[Listed entries]

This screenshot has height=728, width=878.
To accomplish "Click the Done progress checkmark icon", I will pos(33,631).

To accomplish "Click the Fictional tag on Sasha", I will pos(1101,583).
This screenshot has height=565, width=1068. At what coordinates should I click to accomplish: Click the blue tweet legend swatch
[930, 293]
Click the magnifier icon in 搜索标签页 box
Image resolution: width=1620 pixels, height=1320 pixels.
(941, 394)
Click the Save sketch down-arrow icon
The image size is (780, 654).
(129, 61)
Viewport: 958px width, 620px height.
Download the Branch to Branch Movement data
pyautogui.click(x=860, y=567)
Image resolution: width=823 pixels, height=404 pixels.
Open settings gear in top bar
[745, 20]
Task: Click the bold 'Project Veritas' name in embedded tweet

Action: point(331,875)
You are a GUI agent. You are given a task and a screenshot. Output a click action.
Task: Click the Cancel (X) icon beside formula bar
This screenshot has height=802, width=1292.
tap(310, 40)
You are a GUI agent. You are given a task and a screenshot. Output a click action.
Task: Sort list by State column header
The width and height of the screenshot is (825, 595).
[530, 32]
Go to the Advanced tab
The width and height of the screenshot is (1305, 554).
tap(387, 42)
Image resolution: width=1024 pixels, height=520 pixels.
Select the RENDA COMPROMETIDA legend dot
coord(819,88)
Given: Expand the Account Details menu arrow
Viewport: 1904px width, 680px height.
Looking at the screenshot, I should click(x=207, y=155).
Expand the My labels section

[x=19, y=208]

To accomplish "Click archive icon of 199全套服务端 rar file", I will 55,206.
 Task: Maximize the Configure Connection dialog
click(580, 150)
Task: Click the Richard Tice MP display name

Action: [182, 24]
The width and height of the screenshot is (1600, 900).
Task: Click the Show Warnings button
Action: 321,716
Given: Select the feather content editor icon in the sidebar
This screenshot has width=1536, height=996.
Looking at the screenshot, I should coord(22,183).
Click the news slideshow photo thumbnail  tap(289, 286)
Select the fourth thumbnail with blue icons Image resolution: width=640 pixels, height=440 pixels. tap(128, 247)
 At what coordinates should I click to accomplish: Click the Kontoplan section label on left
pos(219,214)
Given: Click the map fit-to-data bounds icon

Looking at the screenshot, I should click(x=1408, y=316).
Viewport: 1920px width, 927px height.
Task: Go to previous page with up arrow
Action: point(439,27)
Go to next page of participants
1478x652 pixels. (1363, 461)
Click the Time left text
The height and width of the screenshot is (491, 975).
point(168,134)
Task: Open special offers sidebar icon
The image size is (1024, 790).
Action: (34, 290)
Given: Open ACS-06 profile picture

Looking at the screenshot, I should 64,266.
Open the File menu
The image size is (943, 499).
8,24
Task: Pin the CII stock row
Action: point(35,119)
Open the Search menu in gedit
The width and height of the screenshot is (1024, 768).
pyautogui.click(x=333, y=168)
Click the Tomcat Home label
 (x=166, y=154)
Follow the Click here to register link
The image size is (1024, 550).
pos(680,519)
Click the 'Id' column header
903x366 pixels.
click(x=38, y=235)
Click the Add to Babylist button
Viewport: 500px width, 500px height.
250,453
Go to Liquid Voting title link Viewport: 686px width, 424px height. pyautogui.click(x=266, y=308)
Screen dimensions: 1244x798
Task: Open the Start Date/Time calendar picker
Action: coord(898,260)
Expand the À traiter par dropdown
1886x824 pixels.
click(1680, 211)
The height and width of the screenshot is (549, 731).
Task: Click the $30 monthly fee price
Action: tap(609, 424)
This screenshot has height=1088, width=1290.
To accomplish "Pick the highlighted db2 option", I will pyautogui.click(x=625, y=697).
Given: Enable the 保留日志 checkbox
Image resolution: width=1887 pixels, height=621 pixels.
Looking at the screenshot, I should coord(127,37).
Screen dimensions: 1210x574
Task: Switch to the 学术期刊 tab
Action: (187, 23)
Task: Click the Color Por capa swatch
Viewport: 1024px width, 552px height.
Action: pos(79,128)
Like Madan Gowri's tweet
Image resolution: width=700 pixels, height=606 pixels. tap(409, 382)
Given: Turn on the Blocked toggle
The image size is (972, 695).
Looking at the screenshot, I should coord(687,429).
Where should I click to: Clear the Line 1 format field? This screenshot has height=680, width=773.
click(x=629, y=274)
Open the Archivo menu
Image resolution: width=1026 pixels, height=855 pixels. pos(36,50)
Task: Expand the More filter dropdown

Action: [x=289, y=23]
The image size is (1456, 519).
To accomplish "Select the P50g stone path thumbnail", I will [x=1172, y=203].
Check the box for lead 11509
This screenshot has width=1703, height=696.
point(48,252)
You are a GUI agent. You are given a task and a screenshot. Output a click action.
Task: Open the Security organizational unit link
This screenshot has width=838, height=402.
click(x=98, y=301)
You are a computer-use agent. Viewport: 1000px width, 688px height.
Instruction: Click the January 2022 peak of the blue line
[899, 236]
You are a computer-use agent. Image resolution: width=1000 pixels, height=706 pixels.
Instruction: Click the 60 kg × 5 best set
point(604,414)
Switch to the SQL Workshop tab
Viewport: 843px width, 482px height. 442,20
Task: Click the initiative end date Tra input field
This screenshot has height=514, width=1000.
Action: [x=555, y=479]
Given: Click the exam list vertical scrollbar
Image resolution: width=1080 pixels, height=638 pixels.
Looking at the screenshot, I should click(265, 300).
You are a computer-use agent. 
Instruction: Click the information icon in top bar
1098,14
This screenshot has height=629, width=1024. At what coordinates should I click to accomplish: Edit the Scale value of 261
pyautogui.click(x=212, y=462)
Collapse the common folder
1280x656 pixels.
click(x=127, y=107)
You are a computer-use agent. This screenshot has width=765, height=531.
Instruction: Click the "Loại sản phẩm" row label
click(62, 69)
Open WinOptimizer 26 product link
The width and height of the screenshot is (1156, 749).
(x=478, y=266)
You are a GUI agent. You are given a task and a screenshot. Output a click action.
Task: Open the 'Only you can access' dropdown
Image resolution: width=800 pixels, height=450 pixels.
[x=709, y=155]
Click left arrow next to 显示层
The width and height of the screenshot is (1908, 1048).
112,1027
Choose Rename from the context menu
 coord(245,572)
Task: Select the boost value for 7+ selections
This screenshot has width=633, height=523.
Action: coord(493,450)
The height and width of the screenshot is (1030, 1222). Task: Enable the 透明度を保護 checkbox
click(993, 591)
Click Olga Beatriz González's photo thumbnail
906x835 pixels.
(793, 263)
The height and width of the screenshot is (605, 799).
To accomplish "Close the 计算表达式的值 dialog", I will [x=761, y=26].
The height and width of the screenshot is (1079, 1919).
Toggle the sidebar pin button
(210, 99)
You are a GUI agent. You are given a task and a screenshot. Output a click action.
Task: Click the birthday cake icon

[/Listed entries]

Exercise objective: Nothing but the lines above from the one containing "Given: Click the exam list vertical scrollbar" through the one containing "The height and width of the screenshot is (1079, 1919)." should appear in the answer, each repeated exactly.

Exercise output:
Given: Click the exam list vertical scrollbar
Image resolution: width=1080 pixels, height=638 pixels.
Looking at the screenshot, I should click(265, 300).
You are a computer-use agent. 
Instruction: Click the information icon in top bar
1098,14
This screenshot has height=629, width=1024. At what coordinates should I click to accomplish: Edit the Scale value of 261
pyautogui.click(x=212, y=462)
Collapse the common folder
1280x656 pixels.
click(x=127, y=107)
You are a computer-use agent. This screenshot has width=765, height=531.
Instruction: Click the "Loại sản phẩm" row label
click(62, 69)
Open WinOptimizer 26 product link
The width and height of the screenshot is (1156, 749).
(x=478, y=266)
You are a GUI agent. You are given a task and a screenshot. Output a click action.
Task: Open the 'Only you can access' dropdown
Image resolution: width=800 pixels, height=450 pixels.
[x=709, y=155]
Click left arrow next to 显示层
The width and height of the screenshot is (1908, 1048).
112,1027
Choose Rename from the context menu
 coord(245,572)
Task: Select the boost value for 7+ selections
This screenshot has width=633, height=523.
Action: coord(493,450)
The height and width of the screenshot is (1030, 1222). Task: Enable the 透明度を保護 checkbox
click(993, 591)
Click Olga Beatriz González's photo thumbnail
906x835 pixels.
(793, 263)
The height and width of the screenshot is (605, 799).
To accomplish "Close the 计算表达式的值 dialog", I will [x=761, y=26].
The height and width of the screenshot is (1079, 1919).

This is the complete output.